Au-delà de ces questions d’intendance (qui, en l’occurrence, n’ont rien de trivial), il importe de lever un certain nombre d’ambiguïtés quant au sens même de la démarche « globale », qui recouvre des acceptions multiples et parfois peu compatibles.

Histoire « globale » ou histoire de la globalisation ?

Il ne faut sans doute pas exagérer l’homogénéité des travaux réunis sous l’étiquette ou la bannière de l’histoire globale, ni l’ampleur des ruptures historiographiques. Bien des travaux anglophones, en particulier, s’apparentent à des entreprises d’histoire générale qui n’ont rien de novateur. Certains ouvrages n’offrent qu’un collage d’études de cas dispersées, étalées dans la longue durée, embrassant certes tous les continents, mais sans grande cohérence : elles ne pourraient trouver une unité qu’en adoptant un point de vue unique, ce qu’interdit leur refus de toute forme d’ethno -centrisme. Inversement, tout en étant très attentifs aux géographies et aux temporalités différenciées des diverses parties du monde, d’autres travaux aboutissent à des macroreconstitutions historiques qui ne sont pas loin de retomber dans une sorte de « grand récit » de substitution, dont le seul avantage aura été de décentrer l’approche, en ne regardant plus le monde à la lumière des seules prouesses de l’Occident6. On retrouve le même type d’approche chez certains économistes ou historiens économistes qui sont en quête de clés de lecture assez générales : ils cherchent à compiler des séries, à évaluer des flux commerciaux, des rapports de force géo -stratégiques, dans une perspective macro-évolutionniste tentant d’isoler le rôle respectif d’une poignée de facteurs quantifiables qui permettront de valider telle ou telle hypothèse. Mais la volonté de modélisation et la recherche de critères englobants peuvent s’avérer parfois mutilantes d’un point de vue historique.
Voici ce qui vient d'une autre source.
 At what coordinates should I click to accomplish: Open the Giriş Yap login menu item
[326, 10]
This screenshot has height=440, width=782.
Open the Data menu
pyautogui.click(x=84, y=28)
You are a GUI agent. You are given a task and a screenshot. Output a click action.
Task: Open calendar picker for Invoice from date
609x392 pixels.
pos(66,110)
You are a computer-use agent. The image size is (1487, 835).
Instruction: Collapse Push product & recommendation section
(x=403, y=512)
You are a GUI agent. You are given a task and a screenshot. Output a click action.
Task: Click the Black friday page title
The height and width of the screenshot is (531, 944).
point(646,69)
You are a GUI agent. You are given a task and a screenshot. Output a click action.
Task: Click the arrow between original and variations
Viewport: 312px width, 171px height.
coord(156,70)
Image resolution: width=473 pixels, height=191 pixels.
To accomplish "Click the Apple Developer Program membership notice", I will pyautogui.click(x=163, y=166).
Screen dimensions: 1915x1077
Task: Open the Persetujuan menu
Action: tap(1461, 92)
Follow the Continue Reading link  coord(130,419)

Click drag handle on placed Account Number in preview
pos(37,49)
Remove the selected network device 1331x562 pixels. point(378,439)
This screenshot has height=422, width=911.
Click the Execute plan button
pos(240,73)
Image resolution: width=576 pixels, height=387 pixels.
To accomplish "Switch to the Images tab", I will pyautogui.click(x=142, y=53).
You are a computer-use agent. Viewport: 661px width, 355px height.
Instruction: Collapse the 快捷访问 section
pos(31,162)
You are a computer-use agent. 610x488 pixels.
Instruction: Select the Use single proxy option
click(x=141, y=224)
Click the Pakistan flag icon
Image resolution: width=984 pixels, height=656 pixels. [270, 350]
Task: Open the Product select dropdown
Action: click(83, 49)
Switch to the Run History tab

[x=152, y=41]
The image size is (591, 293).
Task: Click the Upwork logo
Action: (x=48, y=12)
Le danger principal auquel s’exposent ces travaux réside dans la réintroduction implicite d’un biais téléologique, les auteurs se trouvant en quelque sorte piégés par la problématique de la global-mondialisation qui inspire leur démarche. Deux cas de figure se présentent, qui correspondent à deux lectures du processus historique de globalisation. Celle-ci est souvent vue comme un long procès d’intégration mondiale séculaire : l’histoire des sociétés humaines est alors celle d’une montée des interdépendances, dont les rythmes et les étapes varient selon les régions (et les historiens), la situation présente étant vue comme la dernière étape d’une série d’élargissements successifs, chacune de ces étapes ayant été plus englobante que la précédente. Il existe cependant une seconde vision de la mondialisation : l’étape actuelle marquerait non pas le point d’aboutissement d’un long procès continu, mais une rupture radicale, car dans le passé, les relations économiques et sociales seraient restées incluses dans le cadre des États-nations ou des empires, avec bien sûr des interactions entre ces unités, mais chacune jouissant d’une forte cohérence interne. Et c’est précisément cette cohérence qui disparaîtrait aujourd’hui avec l’avènement inédit d’un monde totalement globalisé. Ces deux visions présentent en fin de compte le même défaut, comme l’a fait observer Frederick Cooper : celui d’écrire l’histoire en remontant le temps à partir d’une vision plus ou moins idéalisée de notre présent « globalisé », soit pour montrer que tout y conduirait, soit au contraire pour insister sur le caractère absolument inédit de la rupture survenue à la fin du xxe siècle7. Dans les deux cas, c’est une vision assez univoque, et réductrice, des possibles historiques qui sous-tend l’analyse.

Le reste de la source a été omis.